それは石から始まった。自分の拳よりも大きいずっしりとした石を手に取り、まるで彫刻家が台座の上に完成したての粘土の塊を置くかのように、石をスツールの上にセットした。背景には、キャンバス地の大きい布を吊るし、フラッシュもライトも使わず昼間の光だけに頼った。ピントを合わせるには、手元に巻尺が必要であった。いつものような、気楽なアングルで一瞬のうちにさっと捉えるカジュアルなショットは不可能であり、「ミノックス」の持つ長所は全て無きものとなった。他のカメラの使用を頑なに拒み、この被写体を選んだ結果、作者は撮影のために新たな作戦を考えなければならなかった。それでも「ミノックス」に拘った理由は、その写真をプリントした時に現れる、フロッタージュやオートクロームが出す独特の表情に似た粗い粒子感を残したかったためである。「ミノックス」フィルムは非常に高価であったこともあり、自分でフィルムをカットしてカスタマイズしたロールを作り、装填した後に試し撮りをしていた。生まれたばかりの息子にそのカメラを向けることもよくあった。
Amsterdam-based photographer Mark van den Brink has spent years on the road, often behind the wheel of his Chevy van, as an inconspicuous voyeur, capturing the world around him with a Minox camera.

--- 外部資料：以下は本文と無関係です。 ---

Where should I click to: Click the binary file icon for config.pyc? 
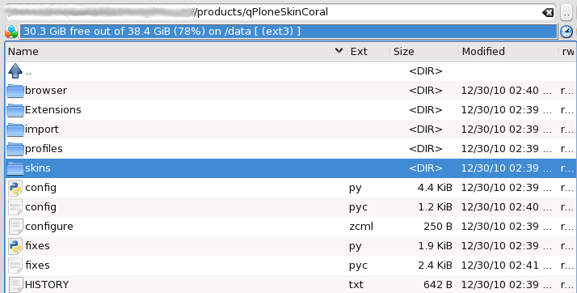[x=15, y=207]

But for ‘Stills & Stones’, he decided to put his camera to work shooting still lifes for the first time. It started with a stone, set on a stool and with a suspended canvas tarp as the backdrop. All the advantages of the Minox went out the window. To focus, he needed a tape measure on hand. His usual split-second, casual shots from a comfortable angle were impossible. The subject matter, combined with a stubborn refusal to use any other camera, forced him to adopt a new strategy.